La classe è un luogo incredibile, solo che ci si metta in relazione. Si costituisce in modo privilegiato e unico. Un luogo plurale e meticcio, come solo le classi della scuola pubblica possono essere. E l'insegnante, come i ragazzi, fa parte di questo insieme.
Tutte e tutti arriviamo in classe con il nostro corpo, la nostra storia, il nostro linguaggio, insomma, entriamo in relazione con gli altri, anche a scuola, in modo sessuato. Non potrebbe essere altrimenti. Qualunque tentativo di porsi in modo diverso da ciò che siamo suonerebbe falso e la relazione, anche di apprendimento, risulterebbe compromessa. Allora perché tanti faticosi tentativi per mantenere un atteggiamento neutro quando parliamo delle discipline e mettiamo in atto le nostre strategie di trasmissione dei saperi? “Partire da me” mi aiuta a riconoscere il processo di formazione dell'identità nelle ragazze e nei ragazzi che ho davanti tutti i giorni. A volte la formazione dell'identità di genere è problematica, non è chiara la sua matrice culturale e sociale, la distinzione fra genere e sesso non risulta così immediata e ovvia.
La strada che percorriamo più facilmente nella strutturazione di un contesto di realtà dotato di senso è quella delineata dagli stereotipi. Agli stereotipi affidiamo la costruzione del nostro sistema di conoscenza, essi ci permettono di selezionare, catalogare, riconoscere. Queste descrizioni della realtà vengono negoziate con con gli altri e danno luogo ad un contesto condiviso che permette il vivere sociale. Se la costruzione di stereotipi appare come modalità cognitiva imprescindibile nella costruzione di contesti di realtà dotati di senso, dobbiamo, tuttavia, fare attenzione al passaggio successivo che trasforma gli stereotipi in pregiudizi.

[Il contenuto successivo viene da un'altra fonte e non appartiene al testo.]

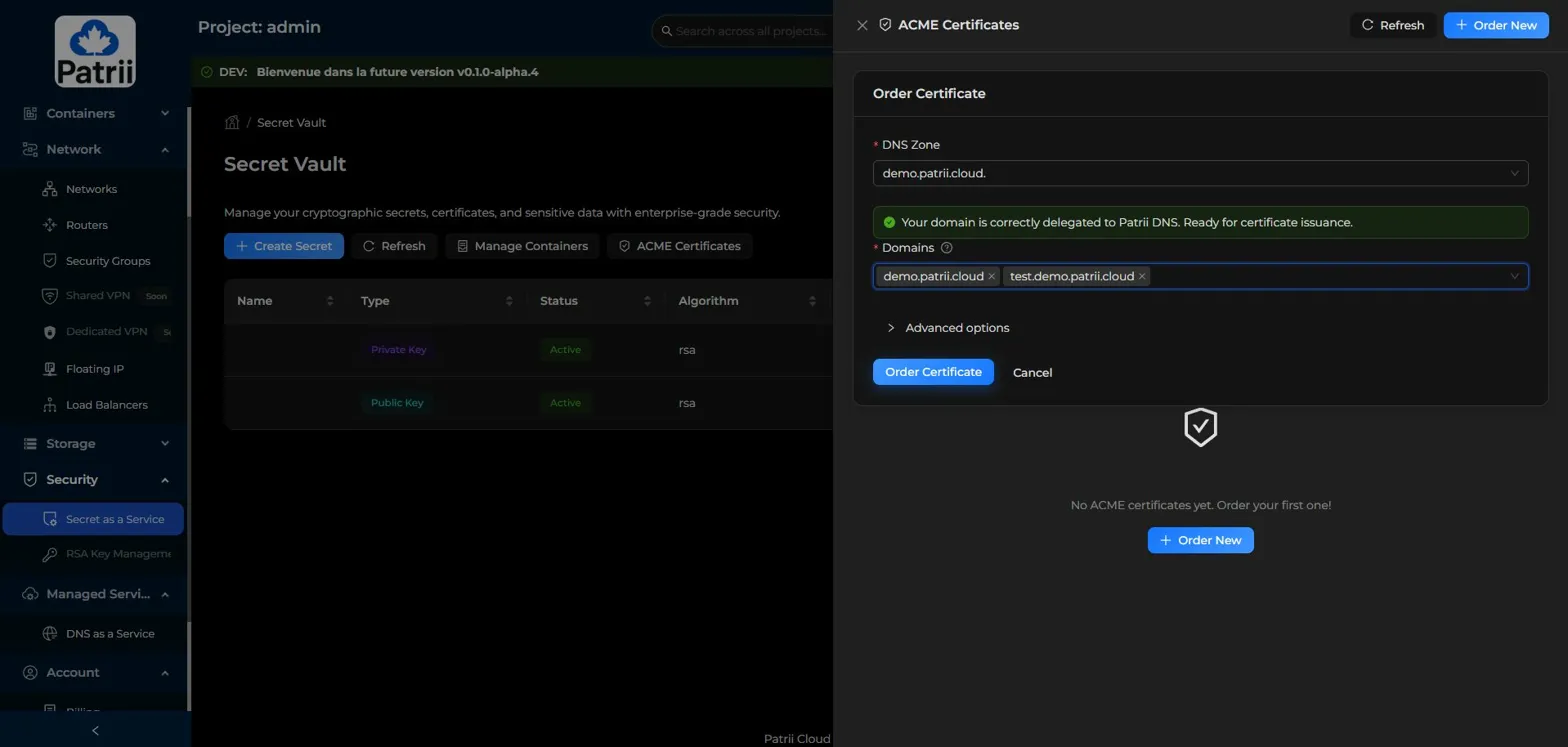Screen dimensions: 1568x747
Task: Cancel the certificate order form
Action: (x=1031, y=373)
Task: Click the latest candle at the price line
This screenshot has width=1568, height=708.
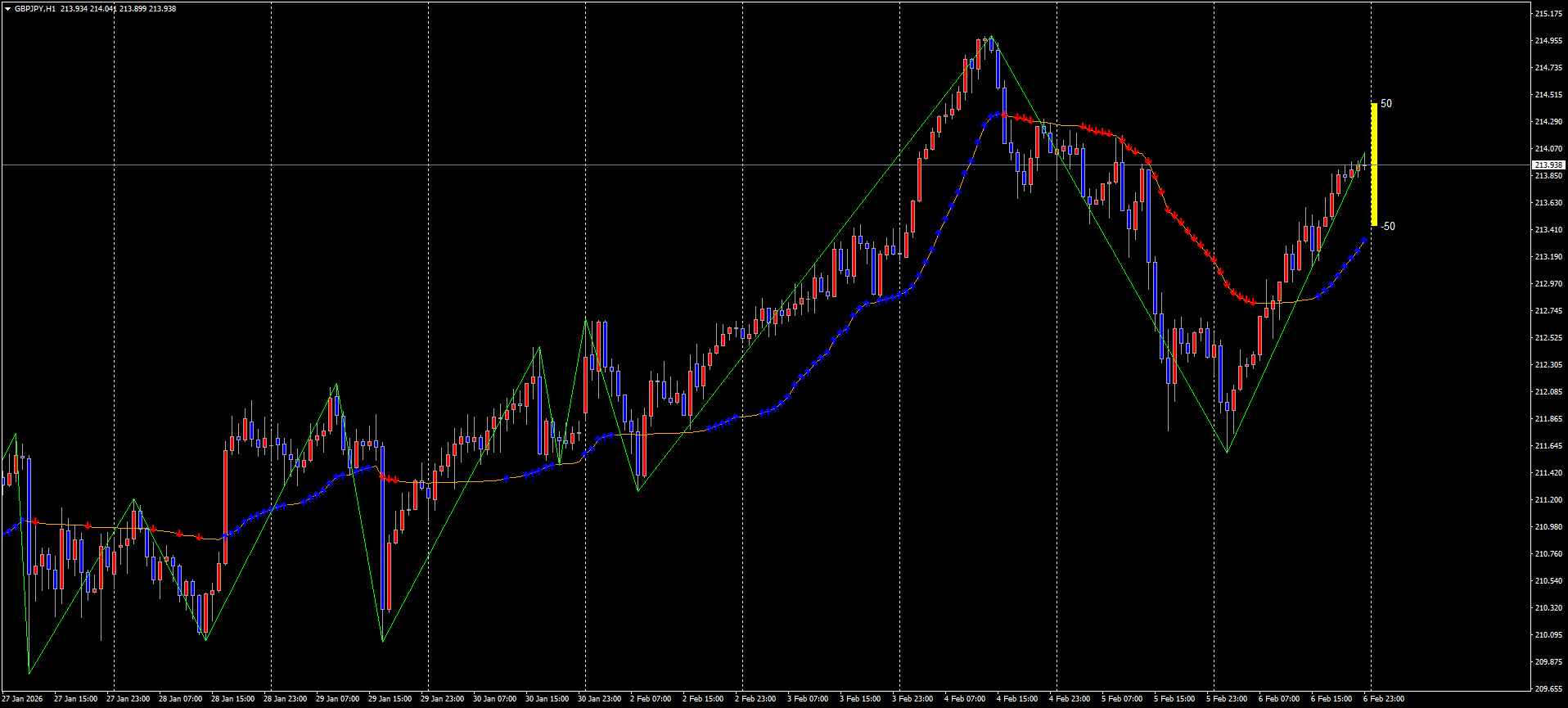Action: coord(1364,165)
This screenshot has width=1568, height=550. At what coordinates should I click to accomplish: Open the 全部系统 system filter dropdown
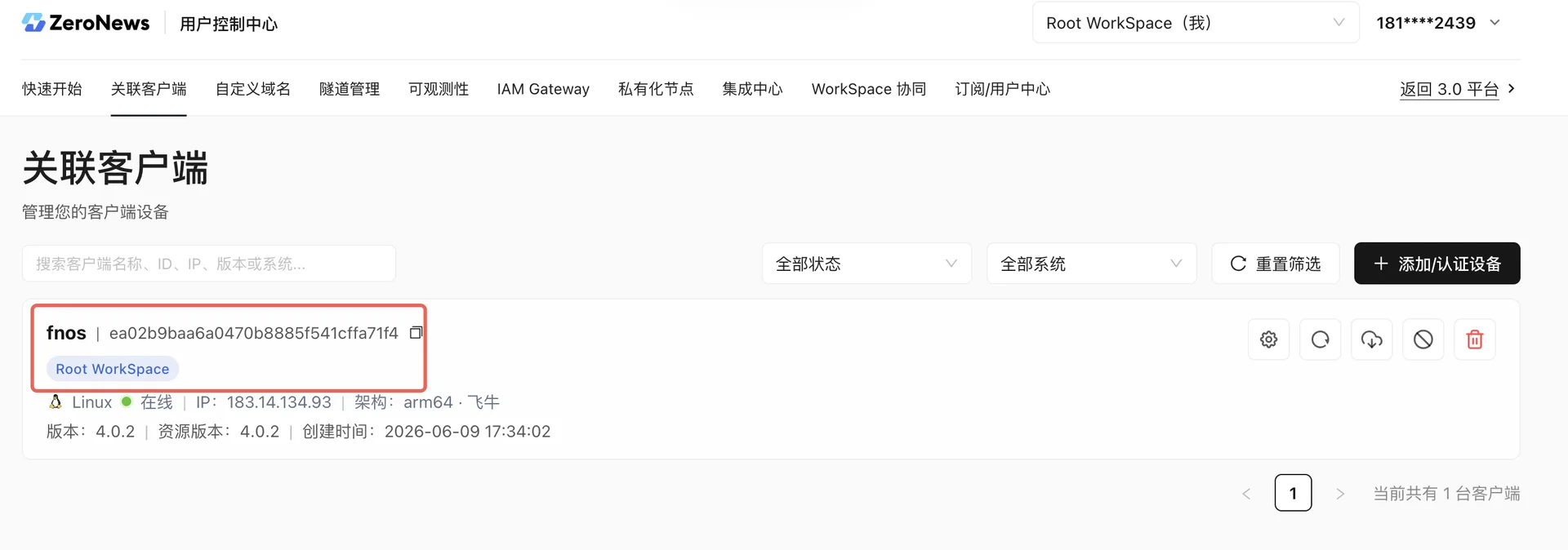(1091, 264)
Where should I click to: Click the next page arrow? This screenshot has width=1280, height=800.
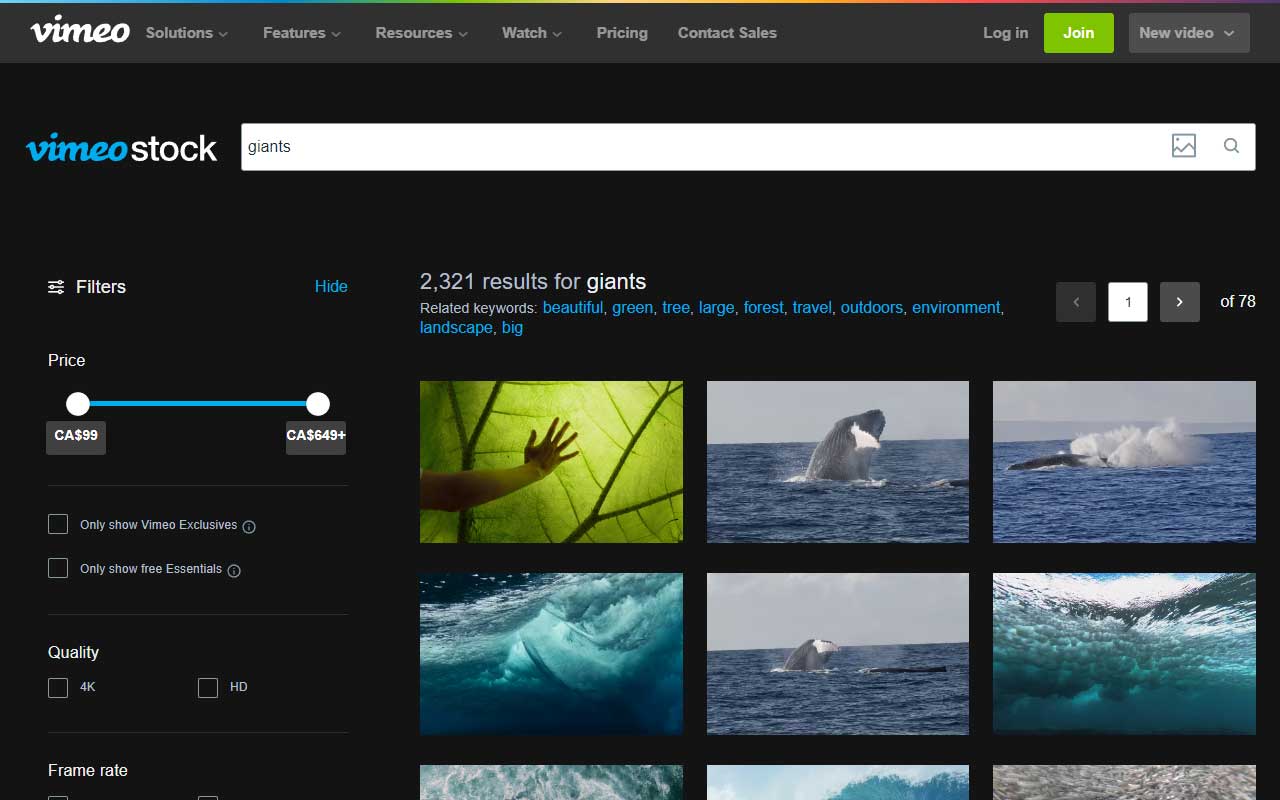(1179, 301)
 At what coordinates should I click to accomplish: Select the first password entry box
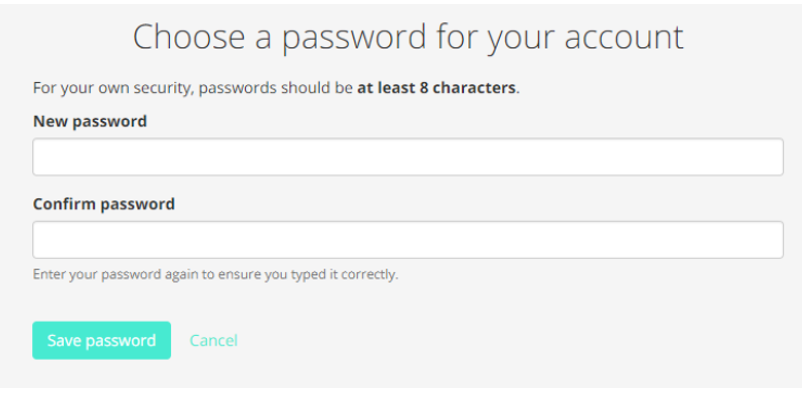click(407, 157)
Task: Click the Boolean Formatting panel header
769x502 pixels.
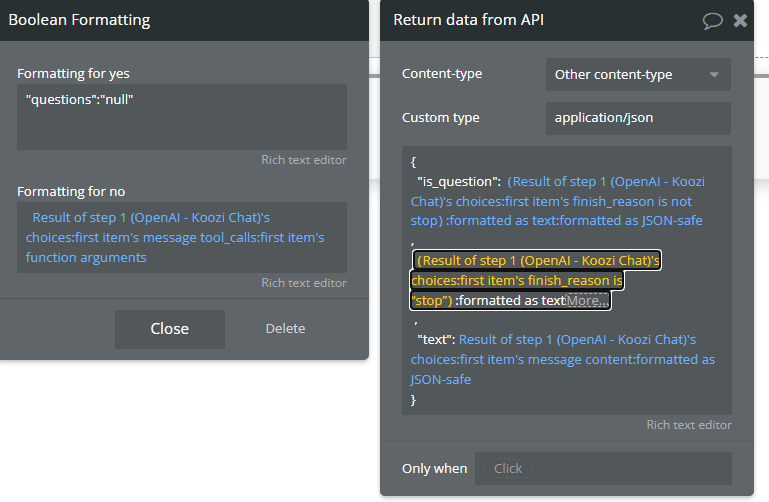Action: click(150, 20)
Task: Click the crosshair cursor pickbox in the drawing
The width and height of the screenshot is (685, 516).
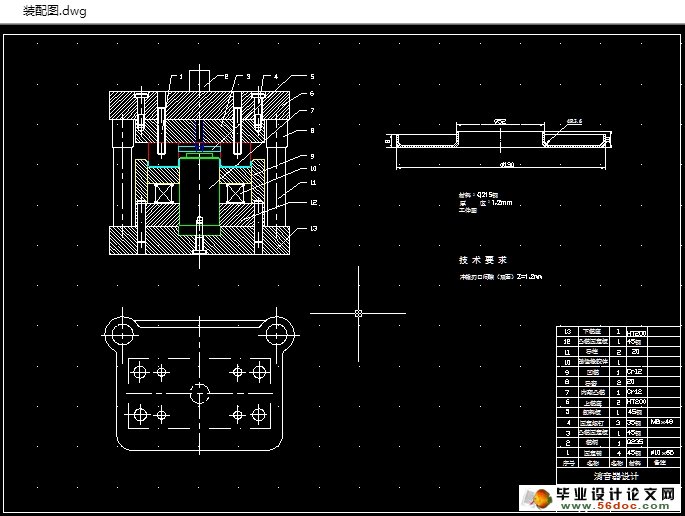Action: 358,313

Riguardo al sesso e al genere, ad esempio, tutti noi applichiamo queste categorie in modo automatico, senza ri-negoziarle tutte le volte che abbiamo a che fare con altre o con altri, a meno che non ci troviamo davanti ad “errori” che devono essere “corretti” secondo quei dispositivi di potere che si applicano alla disciplina dei corpi, come diceva Michel Foucault. Mi pongo il problema, solo se chi ho davanti “devia” dai modelli che ho interiorizzato.
I concetti di transessualità, di intersessualità ed il loro stesso superamento, offrono uno scenario drammatico di riflessione sul legame fra natura e cultura, tanto più drammatico se pensiamo alla battaglia che movimento LGBT sta conducendo per la cancellazione dell'obbligo di operarsi per poter accedere ad una identità di genere “istituzionalmente definita”.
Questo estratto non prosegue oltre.